David French, a Harvard educated attorney and is an editor for National Review. He lives in Middle Tennessee with his wife, best-selling author Nancy French and their children and pets.
David French, a Harvard educated attorney and is an editor for National Review. He lives in Middle Tennessee with his wife, best-selling author Nancy French and their children and pets.

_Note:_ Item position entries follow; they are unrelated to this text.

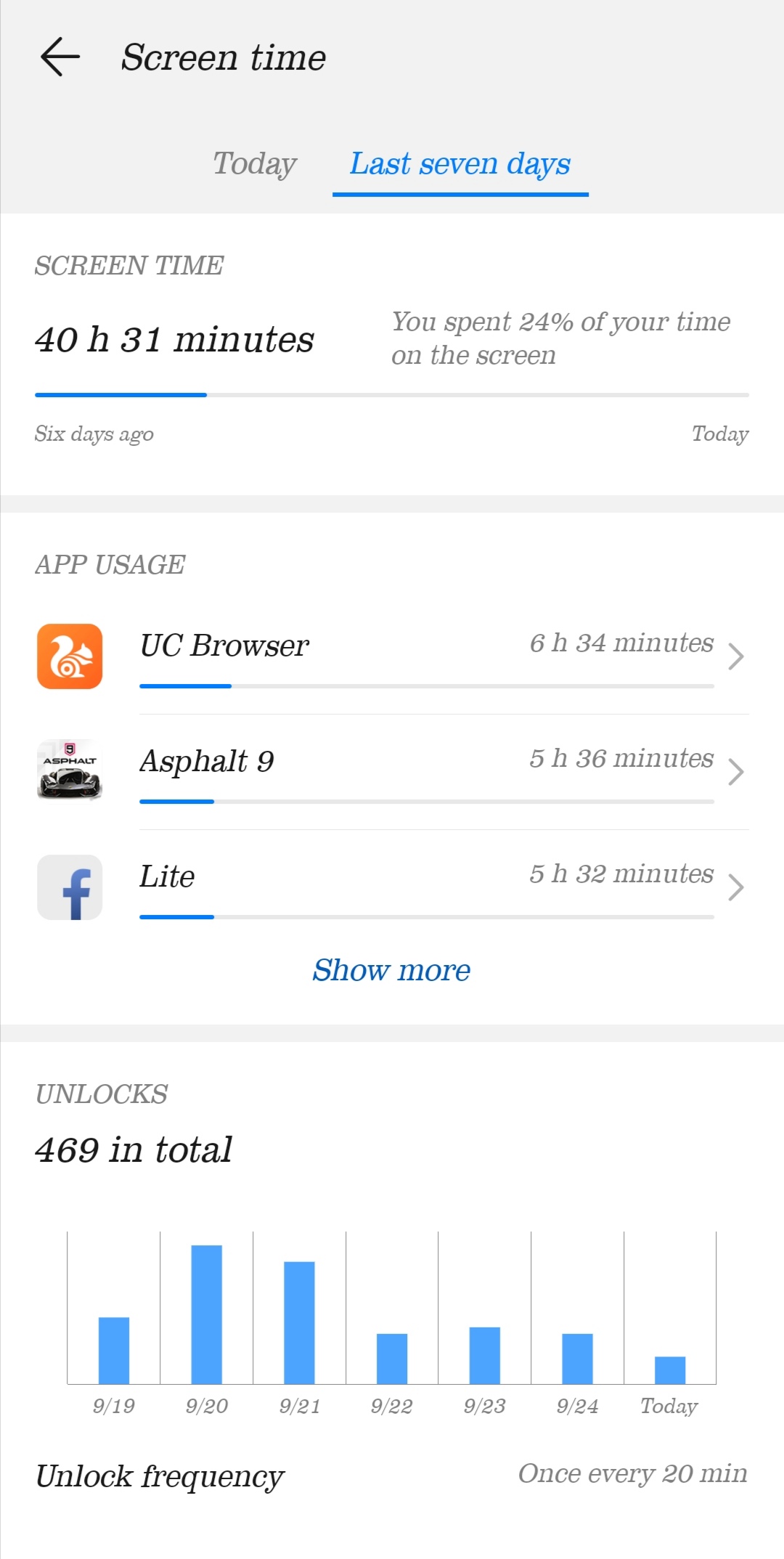The height and width of the screenshot is (1559, 784).
Task: Tap the Today unlocks bar
Action: click(x=669, y=1370)

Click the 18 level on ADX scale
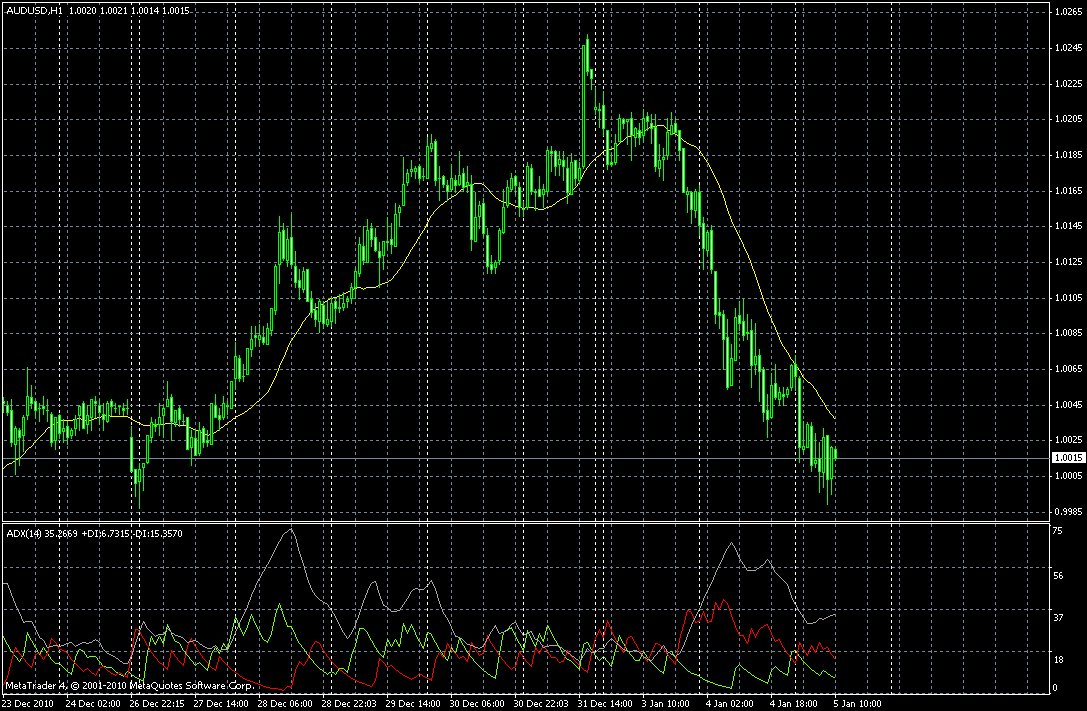click(x=1058, y=660)
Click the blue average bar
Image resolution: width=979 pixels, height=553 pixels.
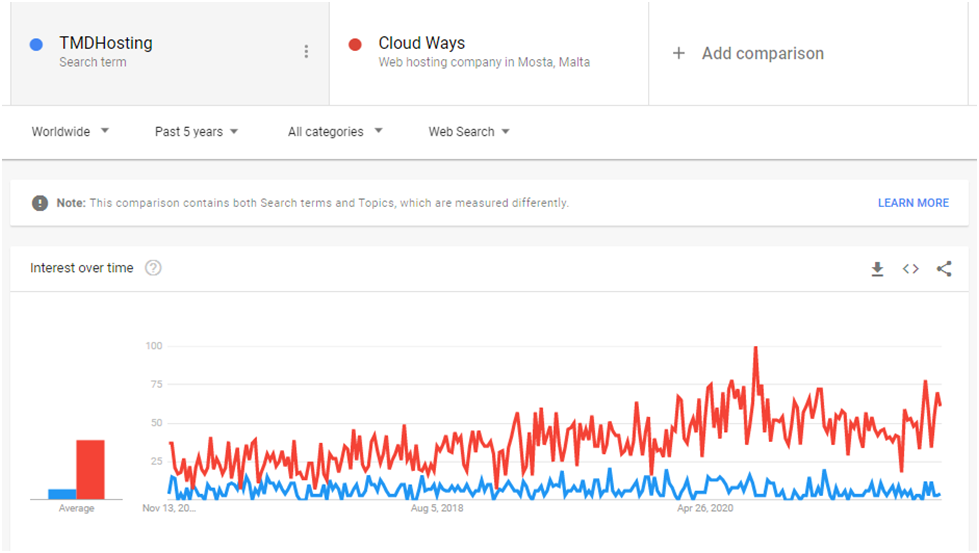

Over the weekend, noted Harvard Law professor and criminal defense attorney Alan Dershowitz made headlines attacking Baltimore prosecutor Marilyn Mosby for allegedly overcharging the Baltimore police officers blamed for Freddie Gray's death and for placing "politics and crowd control" over the interests of justice. Here's the core of Dershowitz's argument:

"I understand why the mayor and state attorney want to prevent riots . . . but that's not the job of the justice system . . . You cannot allow police officers or any other defendants to become scapegoats for crowds demanding a continuation of rioting . . There's no plausible, hypothetical, conceivable case for murder under the facts that we now know them. You might say that conceivably there's a case for manslaughter. Nobody wanted this guy to die, nobody set out to kill him, and nobody intentionally murdered him."

"The worst-case scenario is a case for involuntary manslaughter or some kind of reckless disregard, but the idea of without further investigation coming down with murder indictments . . . This is a show trial. This is designed to please the crowd. It's designed to lower the temperature."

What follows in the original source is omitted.